The problem for the abortionists, though, is that not only is there no evidence of bad faith on the part of Texas lawmakers, there’s no legal basis for the Supreme Court to question the legislature’s actions.

When Texas lawmakers voted to have abortion clinics abide by the same standards as other outpatient surgical centers and require abortion doctors to have local hospital admitting privileges, they did so in response to the serial killings of Kermit Gosnell.  Gosnell is the Philadelphia abortionist who now sits in prison for taking the lives of an abortion patient and three born-alive babies.

Gosnell’s clinic was described as a “house of horrors.”

The 2011 grand jury report on the abortionist stated: “The medical practice by which he carried out this business was a filthy fraud in which he overdosed his patients with dangerous drugs, spread venereal disease among them with infected instruments, perforated their wombs and bowels – and, on at least two occasions, caused their deaths.”

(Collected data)
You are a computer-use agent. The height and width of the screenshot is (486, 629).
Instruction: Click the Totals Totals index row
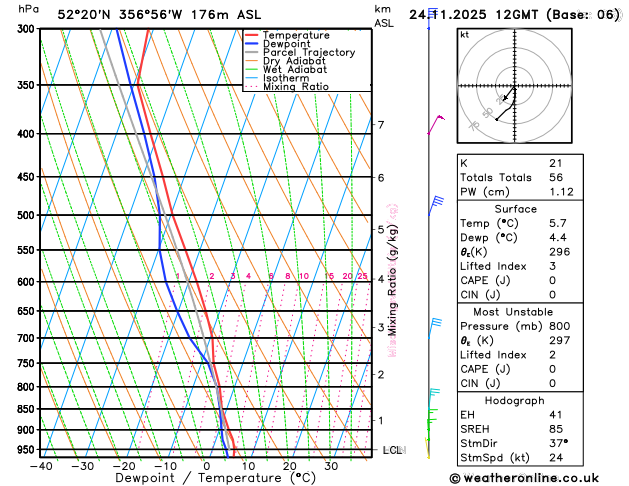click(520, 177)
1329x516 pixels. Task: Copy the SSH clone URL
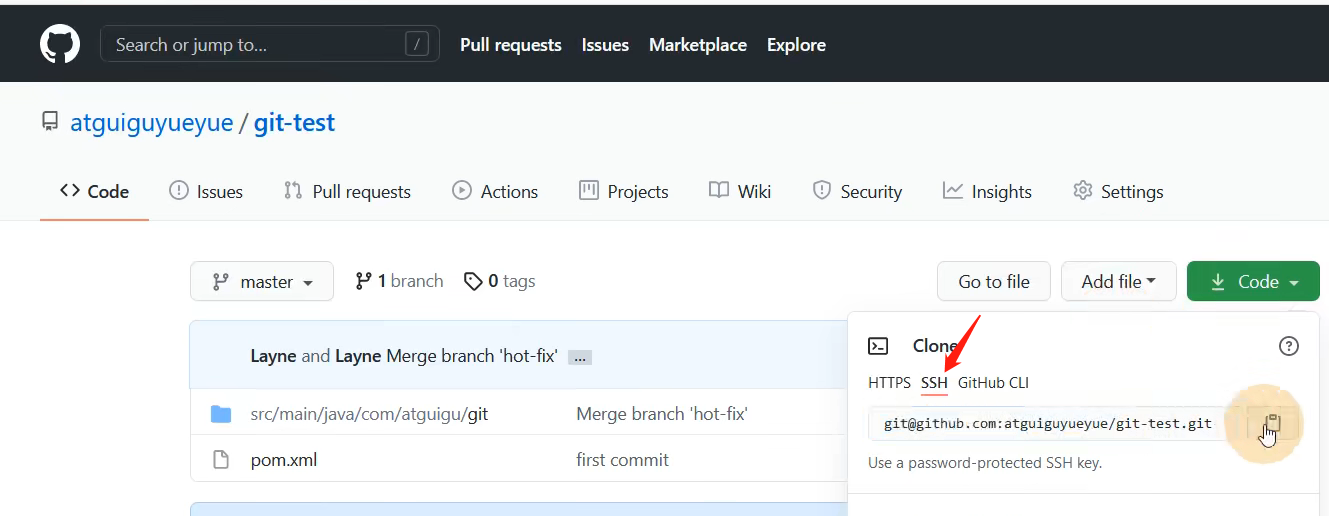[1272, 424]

Things to do:
1 > In the passage on the Texas clinic rules, what is the wording word for word, starting at "When Texas lawmakers" and ending at "three born-alive babies."?
2 > According to the passage on the Texas clinic rules, why did Texas lawmakers vote to hold abortion clinics to outpatient surgical center standards and require local hospital admitting privileges? Answer in one to three sentences.
3 > What comes next in the passage on the Texas clinic rules? Write a continuation that picks up after its final sentence.

Responses to the exercise:
1 >
When Texas lawmakers voted to have abortion clinics abide by the same standards as other outpatient surgical centers and require abortion doctors to have local hospital admitting privileges, they did so in response to the serial killings of Kermit Gosnell.  Gosnell is the Philadelphia abortionist who now sits in prison for taking the lives of an abortion patient and three born-alive babies.

2 > They did so in response to the serial killings of Kermit Gosnell. He is the Philadelphia abortionist now in prison for taking the lives of an abortion patient and three born-alive babies.

3 >
Add to this an office with blood-stained equipment, hallways too small for paramedics to carry out a dying patient on a stretcher, babies’ body parts stored in orange juice and cat food containers, and flea-infested felines using the clinic as a giant litter box and you have plenty of motive for legislators to act.

Despite a reluctance by the mainstream media to cover the case, Texans learned about Gosnell’s practice and they let their legislators know that they didn’t want anything like it in the Lone Star State. Thousands marched on the Capitol calling for action. And Texas lawmakers responded.

State Representative Jodie Laubenberg authored H.B. 2, the legislation now being examined by the Supreme Court.  She explained at the time that her bill “addresses the health and safety for a woman who undergoes an abortion procedure.”

Hours upon hours of hearings were held in which doctors testified as to abortion’s dangers and the need for proper safeguards to be put in place for women’s health.One physician noted that “women should not be subjected to a clinic… that has less standards than a man has to go through for a colonoscopy.”

The Texas legislature’s record is clear as to its intent in enacting H.B. 2 – it sought to protect the health of women having abortions as best it could. And as friend-of-the-court briefs filed by 174 U.S. Senators and Members of the U.S. House of Representatives and 121 Texas legislators point out, the Supreme Court’s own precedents require it to defer to the judgment of the Texas legislature.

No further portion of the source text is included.